72. In Shri Meenakshi Mills Ltd., Madurai v. A.V. Visvanatha Sastri25, the Hon'ble Court

held that Art. 14 not only guarantees equal protection as regards to substantive laws, but

procedural laws come within its ambit as well. The implication is that all litigants similarly
situated are entitled to avail themselves of the same procedural rights for relief and defence

with like protection and without any sort of discrimination

73. It is further submitted that in Bachan Singh v. the State of Punjab, 26 Justice Bhagwati

said that when arbitrariness or unreasonableness is found in a scenario, there is a denial of the

rule of law. Article 14 is essentially a protection against arbitrariness, and it prohibits

governmental activity that suffers from the vice of arbitrariness, whether legislative or

executive. Every action taken by the Government must be reasonable. Otherwise, the Court

would declare it unconstitutional. The Order imposed thus can be deemed unconstitutional as

they fail to check the discretion and the power of administrators and the protection against

unreasonableness.

3. Whether the order issued by the Government of Rashtra was ultra vires with respect to

the provisions of the Disaster Management Act, 2005 itself.

74. Power bestowed by DM Act on Central Government and NDMA are extensive. The

Central Government, irrespective of any law in force (including overriding powers) can issue

any directions to any authority anywhere in Rashtra to facilitate or assist in the disaster

management as per the power laid down in the sections including 35, 62 and 72. Importantly,

sections such as 8(2) (b); 24(1); 36; 38(1); 38(2)(b); 39(a); 39(d) substantiates the overriding

powers by stating and verifying that any directions issued by Central Government and

NDMA must necessarily be followed the Union Ministries, State Governments and State

Disaster Management Authorities.

75. The order passed states that any State Government or authority or person intending to

disseminate any information relating to the aforesaid subjects, which is not part of the official

information released/provided/published by the Ministry of Health, Government of Rashtra,

shall be done only after prior written approval of the Designated Officer of the Ministry of
Health, Government of Rashtra whereas As per the act, there is no such provision which says

that apart from government departments, no other citizen is allowed to update or share news

related to a disaster.

76. Any such directions issued by the Central Government and NDMA must necessarily be

followed by the Union Ministries, State Governments and State Disaster Management

Authorities. As per the scheme of the Act, State/UT Governments cannot dilute these

guidelines, they may, however, impose stricter measures than these guidelines as per the

requirement of the local areas.

77. The order for guidelines for the lockdown was issued by the Home Secretary in his

capacity as the chairperson of the NEC, as per section 10 (2)(i) of the DM Act that makes the

MHA as the ministry in charge of the Covid-19 disaster. Yet, as per the Government of

India's Allocation of Business Rules (ABR), 1961 amended up to January 31, 2017, the MHA

is mandated to look after "matters relating to loss of human life and property due to all

natural and man-made calamities other than drought or epidemics"

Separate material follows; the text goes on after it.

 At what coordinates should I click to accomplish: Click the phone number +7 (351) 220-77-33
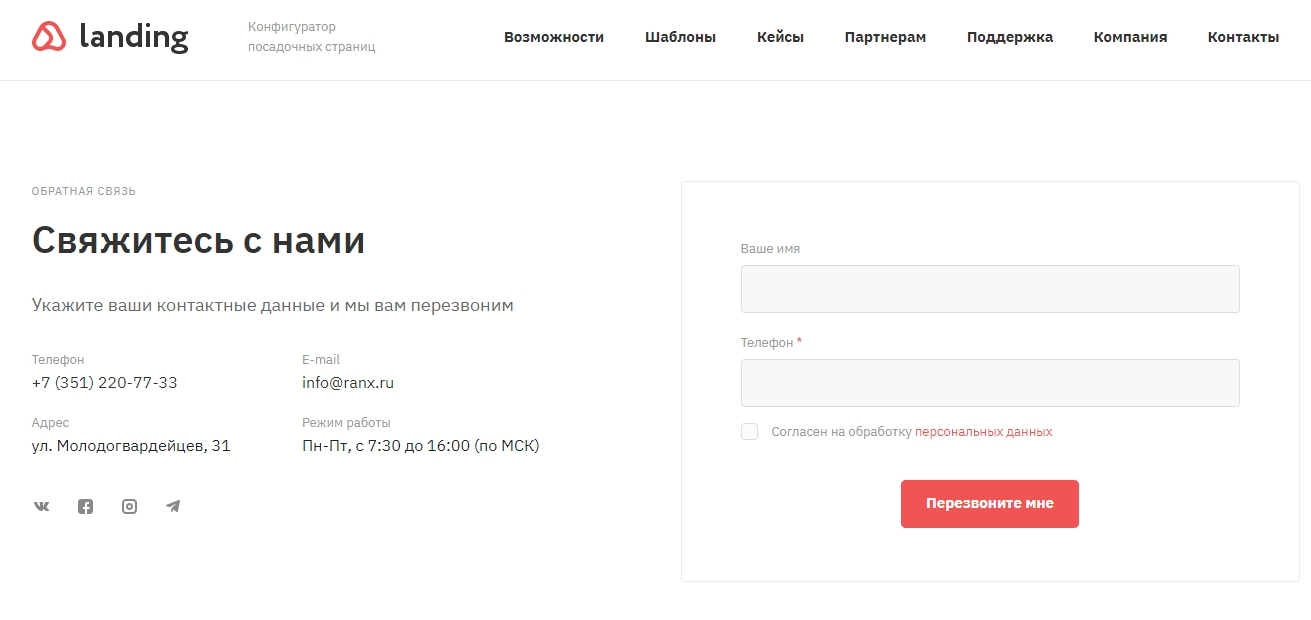click(105, 383)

78. In theory, the DM Act provides for both Centre and states to share power and

responsibilities. “The National Disaster Plan under the DM Act sets the minimum standards

— states, if they so wish, can provide additional relief,” adds Dam. However, the ground

reality as of this pandemic seems different.

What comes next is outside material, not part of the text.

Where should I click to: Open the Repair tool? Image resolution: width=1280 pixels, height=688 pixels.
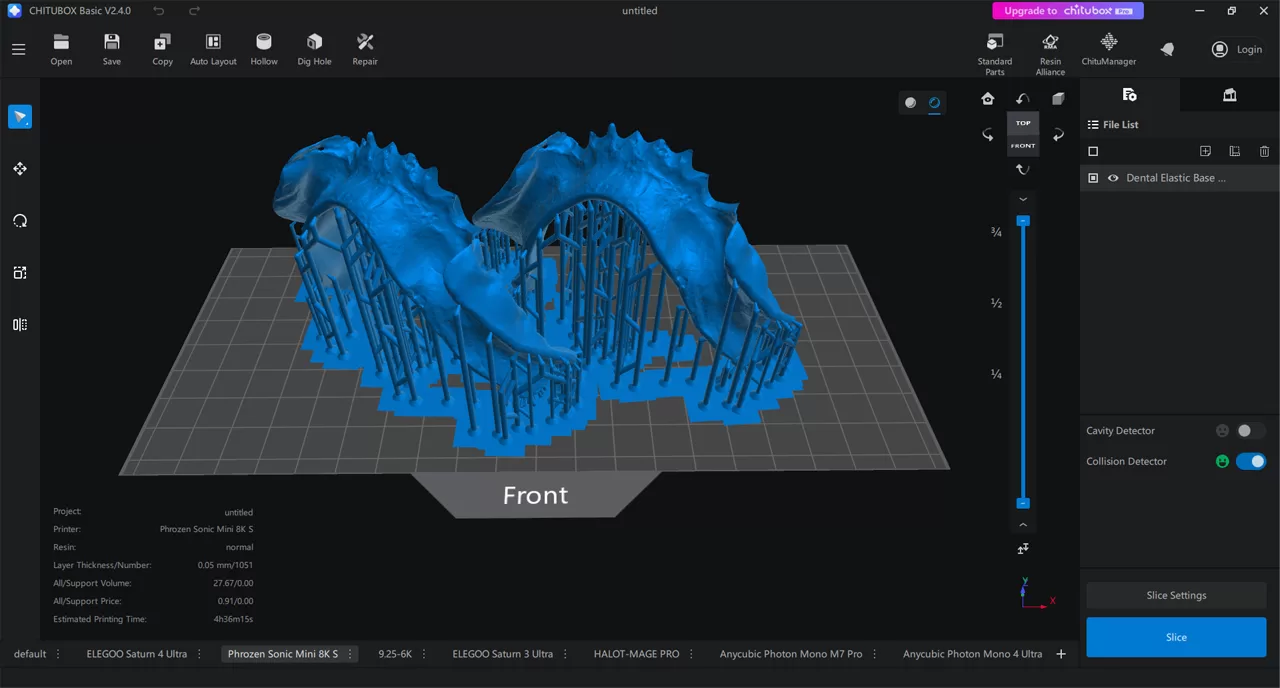click(365, 49)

Both union and state governments have the responsibility to prevent “the extension from one

State to another of infectious or contagious diseases” [entry 29 of the concurrent list].

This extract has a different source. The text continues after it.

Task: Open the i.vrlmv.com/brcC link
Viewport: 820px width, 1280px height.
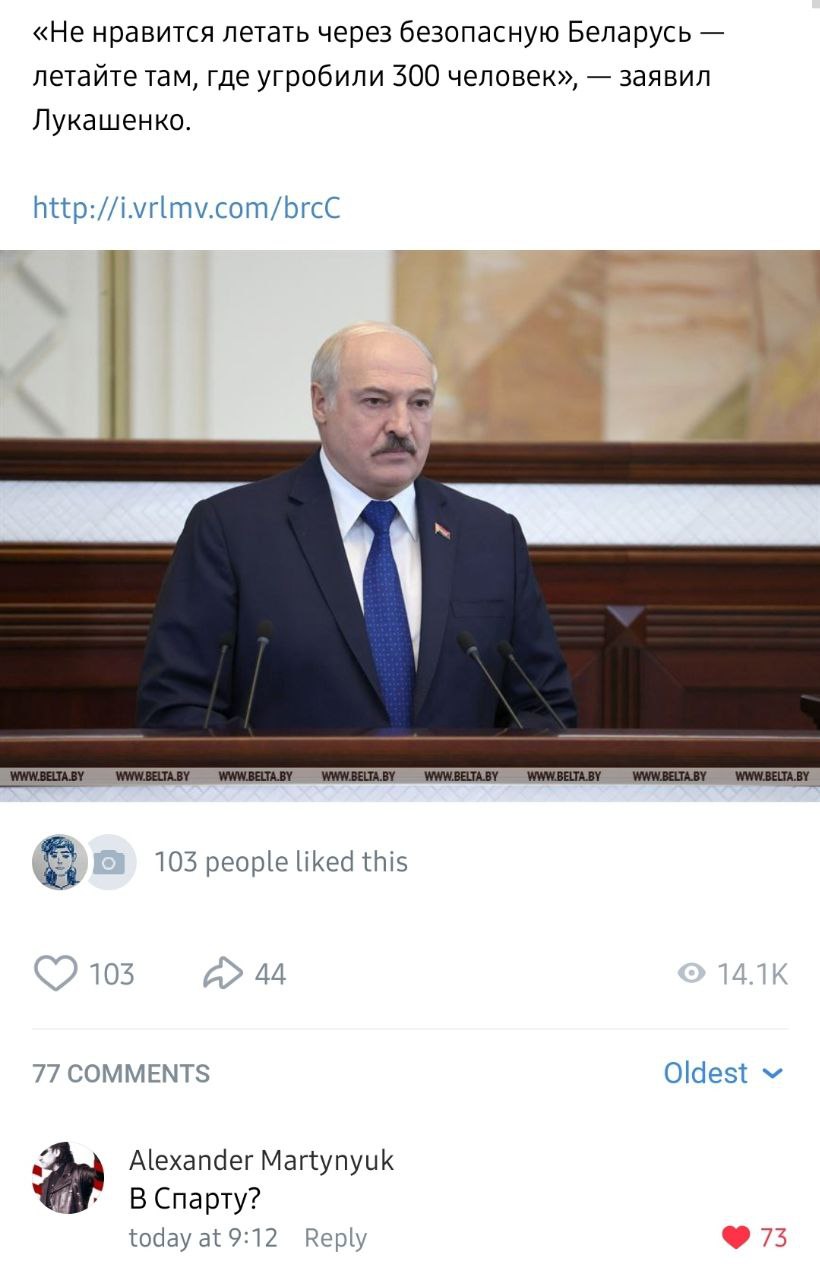Action: pyautogui.click(x=187, y=207)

79. The DM Act is unambiguous in assigning powers to union and state governments. Section

62 of the DM Act stipulates extraordinary powers to the union government by which any

authority in union ministries, statutory bodies, state governments etc is bound to take

direction from the ministry of home affairs of the government of India. The secretary of this

ministry is ex-officio chairperson of the National Executive Committee under Section 8 of


DM Act. The committee assists the National Authority that is created under Section 3 and

headed by the Prime Minister of India.